Zachi Mann: Hello, Spencer, it’s great to be here.

Spencer Acain: Thank you for joining us here today. Before we get started, can you tell us a little bit about your background, and a little bit about what got you interested in AI?

Zachi Mann: Sure. So, I have a background in Software Engineering, a master’s degree in that. And actually joined Siemens more than a decade ago and I became part of the Tecnomatix simulation software group. And my focus, along the years, maybe even since childhood, was a lot about robotics. This is something that always interested me; how robotics are being utilized in various cases. In some way, joining Siemens into that position was already something very natural for me, and I was very happy about that move. About six years ago, I get an opportunity to pretty much land my dream job, so to speak. And in this job, I lead a new initiative that is focused on advanced robotics simulation capabilities, meaning being able to simulate various implicate environment conditions that typically robots inside factories have to deal with in order to perform very complex tasks, like detecting objects and picking that up, and so on. So, we’re talking about camera vision simulation and all types of other sensors forcetorque feedback. So, obviously, that involves a lot of integration with various AI and machine learning techniques, and also collaboration with startups in the domain of advanced robotics.

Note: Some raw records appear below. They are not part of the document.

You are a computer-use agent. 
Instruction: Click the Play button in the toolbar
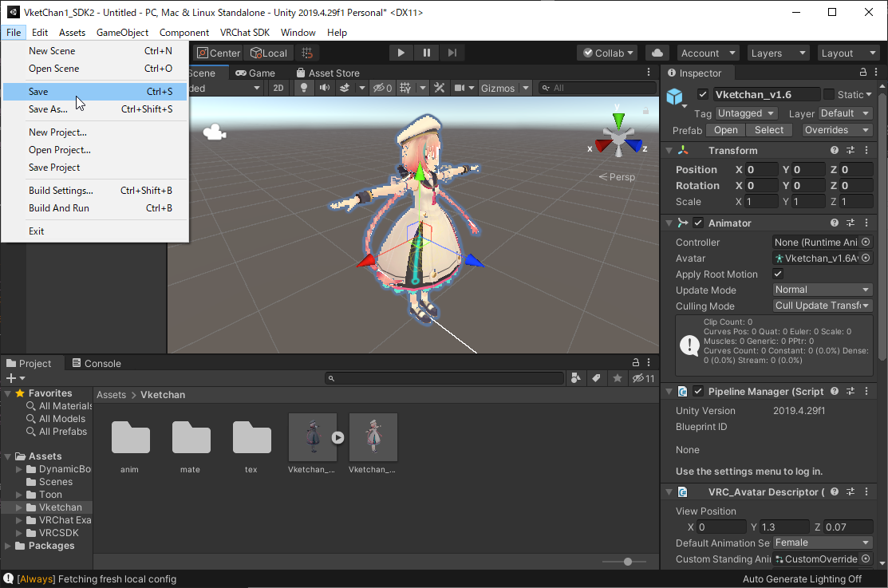pyautogui.click(x=401, y=53)
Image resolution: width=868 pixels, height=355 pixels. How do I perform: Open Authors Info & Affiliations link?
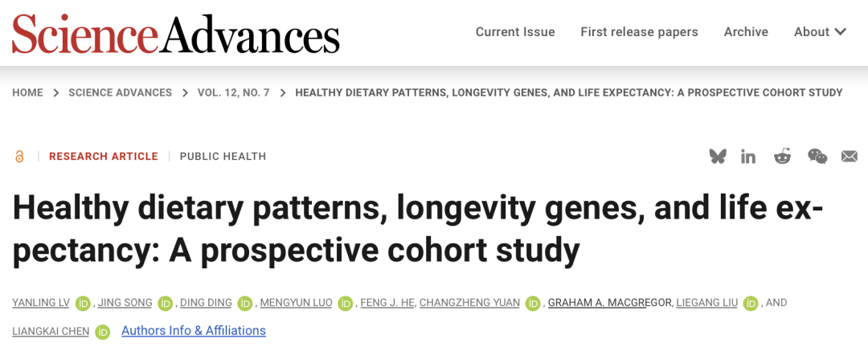point(194,331)
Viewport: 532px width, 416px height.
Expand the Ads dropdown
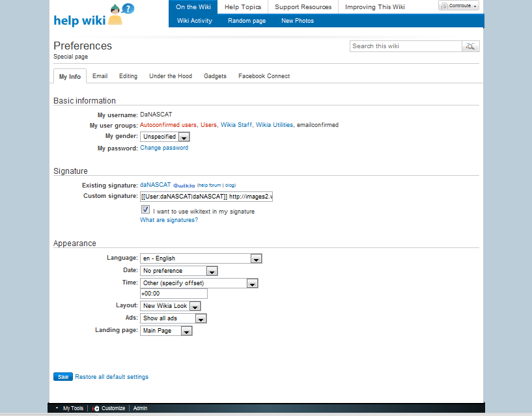173,318
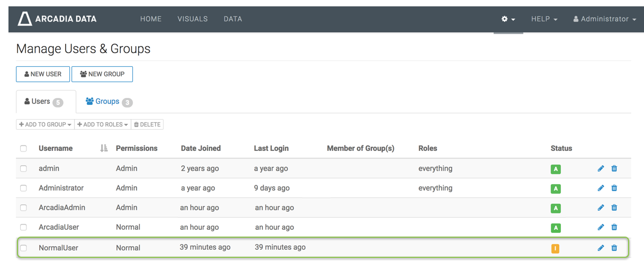Check the box for ArcadiaAdmin user
Image resolution: width=644 pixels, height=261 pixels.
coord(23,208)
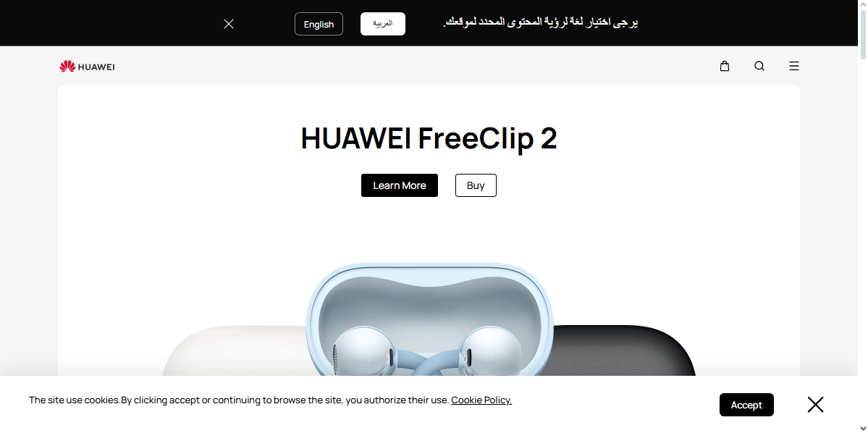The image size is (868, 433).
Task: Click the Buy button
Action: [476, 185]
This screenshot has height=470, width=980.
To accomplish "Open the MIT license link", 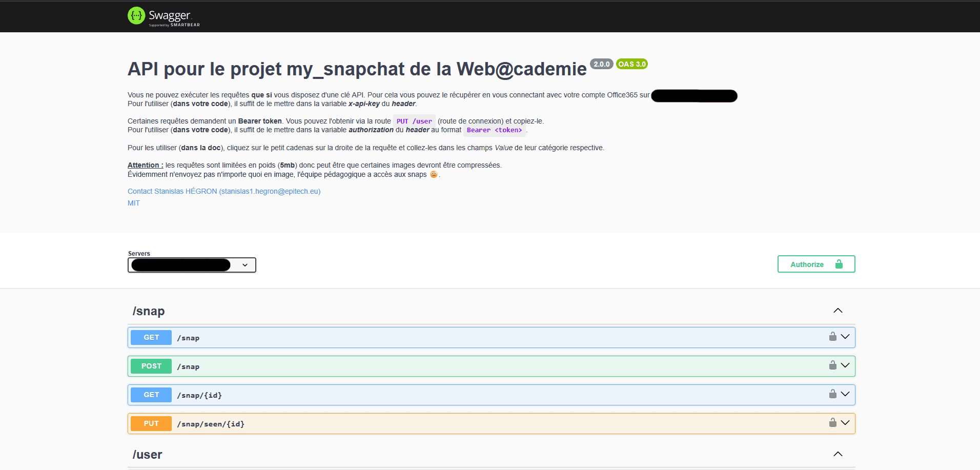I will pyautogui.click(x=134, y=203).
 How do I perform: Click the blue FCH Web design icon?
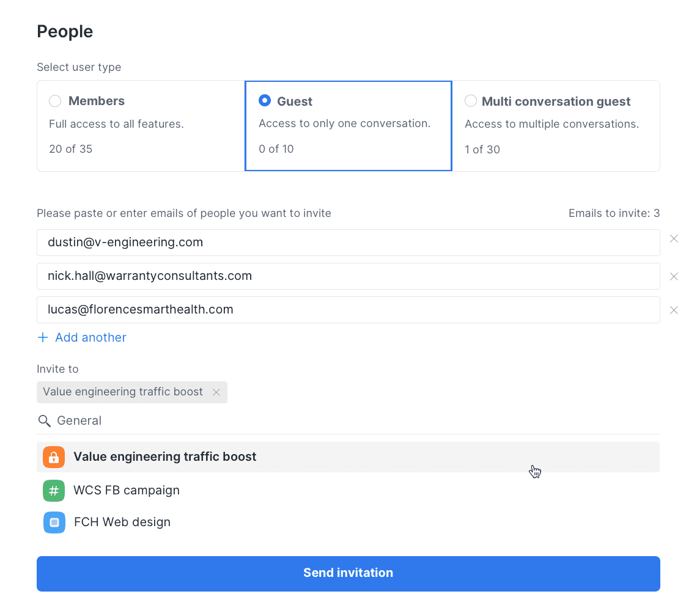54,523
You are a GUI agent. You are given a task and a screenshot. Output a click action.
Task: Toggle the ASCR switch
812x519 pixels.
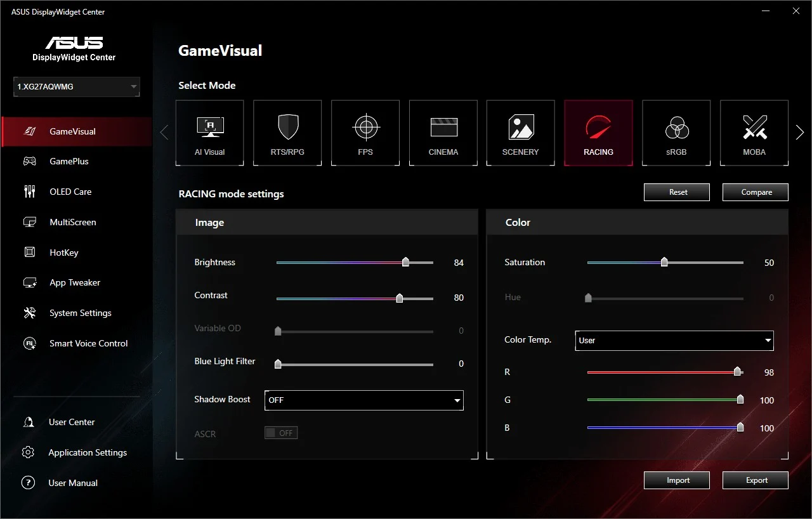click(x=281, y=433)
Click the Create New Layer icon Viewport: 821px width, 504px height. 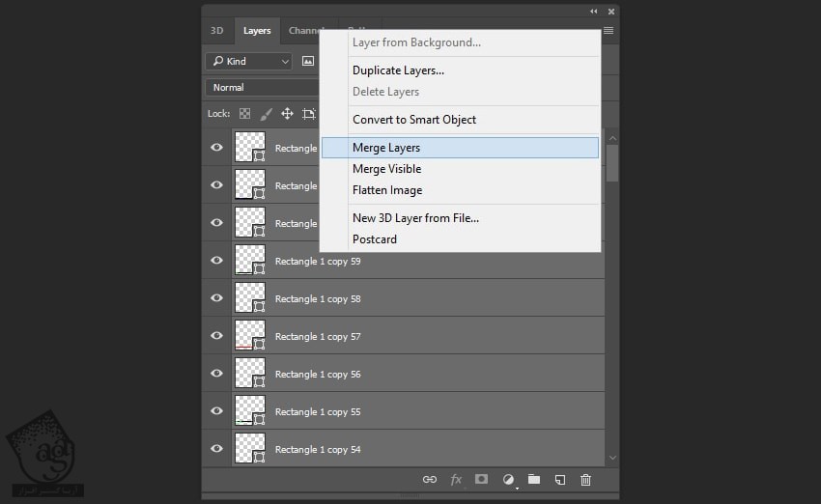(560, 480)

Spencer Acain: Sounds very interesting. I’ve been interested in robotics for a while myself, and so I can very much understand that sentiment. So, it sounds like you do a lot of work with AI and advanced robotics in the factory. Can you give us a little bit background about what you’re currently working on.

Zachi Mann: Some of the topics that we are currently working on is to enable the factory engineers to quickly and rapidly ramp up with their AI and machine learning algorithms, to be able to deploy them in a much faster and easier way. Since we are coming from simulation, so you’re always considering what kind of tools and capabilities we can bring with simulation to help in that area. And this is where we get into the domain of synthetic data, meaning being able to create or replicate a digital twin of the fact that we have the parts being manufactured of the objects of the equipment, so that we are able to train various machine learning algorithms to perform various tasks like detecting the objects and detecting defects and so on.

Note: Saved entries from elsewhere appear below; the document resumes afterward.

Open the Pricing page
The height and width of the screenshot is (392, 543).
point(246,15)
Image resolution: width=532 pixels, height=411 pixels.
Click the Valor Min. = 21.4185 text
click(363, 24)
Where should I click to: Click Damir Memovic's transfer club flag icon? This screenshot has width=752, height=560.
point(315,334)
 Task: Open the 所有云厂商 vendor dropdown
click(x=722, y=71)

Spencer Acain: You just mentioned synthetic data. Can you tell us what that is?

Zachi Mann: Synthetic data, to put it simply, is any kind of data typically used for machine learning applications that is generated using some sort of computer simulation. It can be tabulated, like information in tables about users, names of users, birthdate, and so on. And it can also be visual data like videos, images, and so on, that can be generated out of a simulation that can be a 3D simulation, a 2D simulation, and so on. But synthetic data in the aspect of machine learning also, typically, is provided together with interesting or relevant annotations, meaning to be able to detect within the images, or within the tables, or within the data interesting samples and being able to tag them to identify or classify different types of situations within that data. And the advantage of synthetic data when it is being run or being generated outside of a simulation is that we have perfect knowledge of the environment being created, so we can also give perfect description of the objects that exist inside the sim.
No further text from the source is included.